De acordo com o professor da escola de idiomas Beetools e especialista em educação, José Motta Filho, a pandemia deu um duro golpe no sistema educacional. Segundo ele, além da relação interpessoal que favorece o aprendizado, muitos professores e alunos não dispõem de uma estrutura que possa contribuir para o sucesso da educação. Para Filho, a desmotivação causada pelas dificuldades pode ter interferido na avaliação do modelo. "Vários alunos não se engajaram nos momentos síncronos e assíncronos preparados pelos professores, o que acarretou um desânimo e uma sensação de que o binômio ensino/aprendizagem estava prejudicado", aponta. "Com os alunos distantes, muitos nem ligam suas câmeras e microfones e, com as diversas distrações possíveis ao seu redor, em suas casas, a falta de interesse nas aulas mostram-se frequentes", complementa.

De acordo com Filho, a necessidade de preparar alunos e professores para os novos modelos de aprendizagem é um fator preponderante na melhora do rendimento dos atores da educação. "É o investimento massivo na formação de professores para as metodologias ativas de aprendizagem e tecnologias educacionais como ferramentas, e não como fim em si mesmas", enfatiza.
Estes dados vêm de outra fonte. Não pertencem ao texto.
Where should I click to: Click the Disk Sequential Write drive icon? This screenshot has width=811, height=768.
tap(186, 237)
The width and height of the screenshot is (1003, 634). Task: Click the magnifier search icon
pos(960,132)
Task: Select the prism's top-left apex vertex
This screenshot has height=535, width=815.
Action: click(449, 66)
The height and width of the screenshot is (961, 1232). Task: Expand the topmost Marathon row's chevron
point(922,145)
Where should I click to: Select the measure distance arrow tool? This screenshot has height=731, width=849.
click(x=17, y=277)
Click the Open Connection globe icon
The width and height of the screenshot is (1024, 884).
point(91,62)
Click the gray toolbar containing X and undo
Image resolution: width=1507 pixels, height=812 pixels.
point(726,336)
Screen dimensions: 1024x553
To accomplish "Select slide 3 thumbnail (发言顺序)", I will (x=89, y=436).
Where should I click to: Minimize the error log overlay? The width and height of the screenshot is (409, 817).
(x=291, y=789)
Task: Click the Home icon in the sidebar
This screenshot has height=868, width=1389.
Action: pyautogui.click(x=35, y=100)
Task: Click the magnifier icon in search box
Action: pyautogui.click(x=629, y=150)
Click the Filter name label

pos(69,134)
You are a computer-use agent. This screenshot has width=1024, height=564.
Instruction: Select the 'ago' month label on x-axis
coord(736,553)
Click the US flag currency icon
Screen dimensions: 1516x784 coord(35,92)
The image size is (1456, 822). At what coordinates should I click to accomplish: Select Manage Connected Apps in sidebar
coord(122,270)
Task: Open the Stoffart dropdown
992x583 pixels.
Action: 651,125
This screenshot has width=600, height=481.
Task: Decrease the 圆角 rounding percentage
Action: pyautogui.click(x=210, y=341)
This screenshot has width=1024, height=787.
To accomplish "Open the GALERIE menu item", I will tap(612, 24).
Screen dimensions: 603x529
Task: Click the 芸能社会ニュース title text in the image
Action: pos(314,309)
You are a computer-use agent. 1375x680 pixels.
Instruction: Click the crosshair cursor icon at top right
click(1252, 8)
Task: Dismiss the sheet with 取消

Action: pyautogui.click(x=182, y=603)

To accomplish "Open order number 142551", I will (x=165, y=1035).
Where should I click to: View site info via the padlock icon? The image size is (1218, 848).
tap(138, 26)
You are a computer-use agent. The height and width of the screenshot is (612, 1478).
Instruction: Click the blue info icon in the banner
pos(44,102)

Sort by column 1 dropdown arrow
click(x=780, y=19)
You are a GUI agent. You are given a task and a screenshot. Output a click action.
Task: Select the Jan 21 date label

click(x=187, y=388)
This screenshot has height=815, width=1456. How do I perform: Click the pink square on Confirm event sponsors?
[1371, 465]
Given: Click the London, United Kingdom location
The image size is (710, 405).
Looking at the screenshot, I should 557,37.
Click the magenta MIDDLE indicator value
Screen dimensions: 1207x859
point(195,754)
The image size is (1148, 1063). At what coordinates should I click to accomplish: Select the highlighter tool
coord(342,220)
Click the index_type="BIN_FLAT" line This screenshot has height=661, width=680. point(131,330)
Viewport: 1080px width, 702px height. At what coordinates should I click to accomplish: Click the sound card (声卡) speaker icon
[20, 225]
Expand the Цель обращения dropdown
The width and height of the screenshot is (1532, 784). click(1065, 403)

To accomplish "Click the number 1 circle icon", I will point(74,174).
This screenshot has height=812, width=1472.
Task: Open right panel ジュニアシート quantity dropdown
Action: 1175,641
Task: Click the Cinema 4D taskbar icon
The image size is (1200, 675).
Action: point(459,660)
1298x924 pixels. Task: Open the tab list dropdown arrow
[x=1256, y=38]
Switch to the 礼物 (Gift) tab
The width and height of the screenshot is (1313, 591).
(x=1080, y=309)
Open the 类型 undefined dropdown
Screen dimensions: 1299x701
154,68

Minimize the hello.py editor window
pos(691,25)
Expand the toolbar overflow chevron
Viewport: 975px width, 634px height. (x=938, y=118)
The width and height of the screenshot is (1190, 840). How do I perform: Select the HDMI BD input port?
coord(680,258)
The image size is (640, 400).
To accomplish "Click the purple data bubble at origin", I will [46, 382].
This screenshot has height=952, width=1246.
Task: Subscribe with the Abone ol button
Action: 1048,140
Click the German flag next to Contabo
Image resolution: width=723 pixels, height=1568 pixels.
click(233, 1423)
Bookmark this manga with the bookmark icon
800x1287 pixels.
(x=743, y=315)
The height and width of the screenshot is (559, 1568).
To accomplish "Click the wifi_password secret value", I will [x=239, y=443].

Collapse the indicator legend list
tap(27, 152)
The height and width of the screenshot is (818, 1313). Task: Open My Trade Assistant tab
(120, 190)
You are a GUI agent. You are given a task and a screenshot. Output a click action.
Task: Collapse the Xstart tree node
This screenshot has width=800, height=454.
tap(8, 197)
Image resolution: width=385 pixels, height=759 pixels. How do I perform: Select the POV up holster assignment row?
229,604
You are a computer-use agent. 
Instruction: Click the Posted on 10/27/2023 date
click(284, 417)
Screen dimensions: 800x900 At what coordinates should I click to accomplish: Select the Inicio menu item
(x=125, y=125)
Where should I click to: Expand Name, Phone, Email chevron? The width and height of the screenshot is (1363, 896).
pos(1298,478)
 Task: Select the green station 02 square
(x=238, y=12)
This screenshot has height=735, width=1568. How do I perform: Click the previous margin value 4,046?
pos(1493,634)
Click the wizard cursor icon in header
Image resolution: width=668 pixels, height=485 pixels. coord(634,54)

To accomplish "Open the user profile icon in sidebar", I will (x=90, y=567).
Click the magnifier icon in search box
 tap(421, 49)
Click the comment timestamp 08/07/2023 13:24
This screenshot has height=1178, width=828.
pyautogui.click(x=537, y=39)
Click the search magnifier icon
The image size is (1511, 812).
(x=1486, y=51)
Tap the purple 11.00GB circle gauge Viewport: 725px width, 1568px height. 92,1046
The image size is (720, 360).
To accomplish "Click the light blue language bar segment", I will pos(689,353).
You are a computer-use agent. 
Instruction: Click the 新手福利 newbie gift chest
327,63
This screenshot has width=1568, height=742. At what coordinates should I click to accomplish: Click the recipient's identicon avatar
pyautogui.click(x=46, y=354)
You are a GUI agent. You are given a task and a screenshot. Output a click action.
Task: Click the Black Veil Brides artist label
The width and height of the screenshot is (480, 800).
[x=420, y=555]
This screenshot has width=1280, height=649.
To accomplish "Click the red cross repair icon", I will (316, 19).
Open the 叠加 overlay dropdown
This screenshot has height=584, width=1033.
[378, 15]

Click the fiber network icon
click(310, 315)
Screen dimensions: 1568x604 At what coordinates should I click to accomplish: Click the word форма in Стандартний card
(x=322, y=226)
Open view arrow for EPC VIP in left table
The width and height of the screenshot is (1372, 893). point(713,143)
Para o especialista, é necessário um planejamento que facilite a infraestrutura de ensino online. "Precisamos de espaços diferenciados, com boas pitadas de aprendizagem por projetos, adicionando inovação e empreendedorismo, para que possamos levar a educação, efetivamente, para outro patamar", recomenda.

Ainda segundo o professor, é urgente sair dos modelos que se tornam obsoletos e passam a ser desinteressantes para alunos e profissionais. "Independente do formato EAD, presencial ou blended, a educação de maneira geral sofre certa obsolescência educacional. Práticas e conteúdos nada aderentes às demandas de uma sociedade criativa, ainda resistem nas diversas salas de aula do presente", conclui Filho.